The North Carolina State Highway Patrol says that as the hurricane hit the coast overnight, officers "responded to 108 calls for service and 30 collisions."

The No. 1 mission right now, Cooper said, is to save lives.

"We've rescued over 100 people in New Bern, N.C.; people from Jacksonville, N.C., had to rescued from a hotel," Cooper said, describing efforts to save people in towns north of Wilmington where high floods have already hit.

"We've got almost 20,000 people in 157 shelters," Cooper said.

The hurricane has caused more than 555,000 power outages in North Carolina, with nearly 65,000 reported in South Carolina, according to website poweroutage.us.

Florence's eyewall reached shore near Wilmington, N.C., just before 6 a.m. ET Friday; more than an hour later, the National Hurricane Center announced, it had "finally" made landfall near Wrightsville Beach.

The news came more than 10 hours after the storm began punishing the coastal area with sustained hurricane-force winds, the hurricane center said.

In New Bern, Sarah Risty-Davis is one of the residents who opted not to follow a mandatory evacuation order that was issued three days ago.

"We had pretty high floodwaters up until the early morning hours," Risty-Davis tells NPR's Morning Edition. "I'm not sure if it's a shift in the wind or low tide — but the water has miraculously disappeared."

There's still a threat from rising tides, Risty-Davis says. And she has seen reports of people fleeing to rooftops to escape high floodwaters.

Still, she said, "I think we're going to stay put," noting her neighborhood's past success in avoiding power outages and flooding.

The storm surge that has hit New Bern is "approximately 2 feet higher" now than it was during Hurricane Irene seven years ago, the National Weather Service office in Morehead City says. The agency adds that people trapped by flooding should "never enter attics or crawl spaces."

At the Wilmington airport, the wind was measured at 105 mph — the highest since 1958, Cooper said.

Florence arrived at the Carolina coast as a Category 1 storm, its 90-mph winds far slower than the fearsome 150 mph of just a few days ago. It will likely weaken more on Friday, with "rapid weakening forecast over the weekend," the hurricane center said.

But forecasters say Florence's biggest threat, as with all hurricanes, lies in its water: a storm surge of up to 11 feet and rainfall that will trigger catastrophic flooding.

"A USGS gauge in Emerald Isle, N.C., recently recorded 6.1 feet above normal water levels," the National Hurricane Center said of the storm surge early Friday.

As it moves inland, the storm is expected to bring its high winds and intense rain bands across the southeastern corner of North Carolina and a large chunk of South Carolina. Rainfall of up to 20 to 40 inches could fall over the next five days in some areas, forecasters say.

To prepare for this storm, businesses have been boarding up, and supplies have been readied for what is expected to be a large-scale relief operation. States of emergency have already been declared in both North and South Carolina. Thousands of soldiers from their National Guard forces have been mobilized.
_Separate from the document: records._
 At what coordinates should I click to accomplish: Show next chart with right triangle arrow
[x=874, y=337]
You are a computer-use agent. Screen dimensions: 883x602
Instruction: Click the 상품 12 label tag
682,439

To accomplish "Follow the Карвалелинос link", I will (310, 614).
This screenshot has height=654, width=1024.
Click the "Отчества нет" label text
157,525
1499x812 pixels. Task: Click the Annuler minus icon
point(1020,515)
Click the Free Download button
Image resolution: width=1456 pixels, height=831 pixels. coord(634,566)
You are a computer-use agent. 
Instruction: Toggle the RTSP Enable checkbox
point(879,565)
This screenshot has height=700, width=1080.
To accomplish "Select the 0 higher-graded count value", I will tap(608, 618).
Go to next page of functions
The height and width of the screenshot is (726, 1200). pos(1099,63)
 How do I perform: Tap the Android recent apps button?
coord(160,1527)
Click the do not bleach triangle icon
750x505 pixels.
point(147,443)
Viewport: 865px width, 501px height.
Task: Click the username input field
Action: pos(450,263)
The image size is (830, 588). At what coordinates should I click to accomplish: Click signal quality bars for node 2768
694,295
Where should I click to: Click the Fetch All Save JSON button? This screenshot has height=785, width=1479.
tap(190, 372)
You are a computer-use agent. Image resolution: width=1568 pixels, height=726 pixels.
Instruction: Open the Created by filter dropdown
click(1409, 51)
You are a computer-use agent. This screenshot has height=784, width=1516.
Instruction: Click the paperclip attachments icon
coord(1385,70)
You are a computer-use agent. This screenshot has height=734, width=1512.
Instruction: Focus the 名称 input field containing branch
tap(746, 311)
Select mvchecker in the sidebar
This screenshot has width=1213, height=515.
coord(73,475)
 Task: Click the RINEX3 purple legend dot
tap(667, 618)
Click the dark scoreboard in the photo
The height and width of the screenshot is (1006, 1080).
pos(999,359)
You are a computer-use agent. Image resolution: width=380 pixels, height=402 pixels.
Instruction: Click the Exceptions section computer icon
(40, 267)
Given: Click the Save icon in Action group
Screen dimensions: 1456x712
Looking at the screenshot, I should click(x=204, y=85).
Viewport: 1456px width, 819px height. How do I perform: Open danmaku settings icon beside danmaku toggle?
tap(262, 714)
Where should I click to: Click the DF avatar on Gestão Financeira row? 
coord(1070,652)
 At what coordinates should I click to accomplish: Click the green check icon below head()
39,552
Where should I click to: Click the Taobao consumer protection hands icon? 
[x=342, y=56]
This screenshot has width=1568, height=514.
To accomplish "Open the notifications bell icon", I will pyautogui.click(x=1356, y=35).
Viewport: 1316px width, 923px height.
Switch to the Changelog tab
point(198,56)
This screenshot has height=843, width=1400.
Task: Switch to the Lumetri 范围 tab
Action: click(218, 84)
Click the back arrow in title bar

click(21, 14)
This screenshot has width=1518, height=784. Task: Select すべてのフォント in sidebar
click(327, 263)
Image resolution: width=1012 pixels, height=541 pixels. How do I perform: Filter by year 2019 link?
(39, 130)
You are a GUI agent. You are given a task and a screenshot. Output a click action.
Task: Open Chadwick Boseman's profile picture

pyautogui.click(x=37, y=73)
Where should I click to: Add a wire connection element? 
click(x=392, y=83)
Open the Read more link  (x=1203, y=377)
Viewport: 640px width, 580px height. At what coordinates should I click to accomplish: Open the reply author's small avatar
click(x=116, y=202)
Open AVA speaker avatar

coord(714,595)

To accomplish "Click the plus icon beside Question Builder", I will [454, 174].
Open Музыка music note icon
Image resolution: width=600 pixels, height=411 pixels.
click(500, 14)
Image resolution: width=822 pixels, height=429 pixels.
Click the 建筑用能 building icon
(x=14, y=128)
Whether residents left their homes, sought refuge in a shelter or are hunkering down, the weather service has bad news: After creeping inland, Florence "is expected to slow down even more today and tonight."

By 2 p.m. Saturday, the storm won't even be halfway across South Carolina, forecasters say. The fear is that during that slow march west, it'll drop torrential rains, flooding low-lying areas and overwhelming rivers.

This landfall has been a long time coming: The hurricane arrived more than two weeks after the National Hurricane Center issued its first advisory for the storm. That advisory came out on Aug. 30, when Florence was developing near the Cabo Verde Islands across the Atlantic. Its designation then was "potential tropical cyclone six."